Data extracted from a collection:
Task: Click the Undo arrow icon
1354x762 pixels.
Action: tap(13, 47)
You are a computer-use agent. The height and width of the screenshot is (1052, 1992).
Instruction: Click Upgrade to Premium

- _Your task_:
Nothing should be changed: write out all of the data as is.

- _Answer box_:
Task: Click the Undo arrow icon
1354x762 pixels.
Action: tap(13, 47)
You are a computer-use agent. The height and width of the screenshot is (1052, 1992).
Instruction: Click Upgrade to Premium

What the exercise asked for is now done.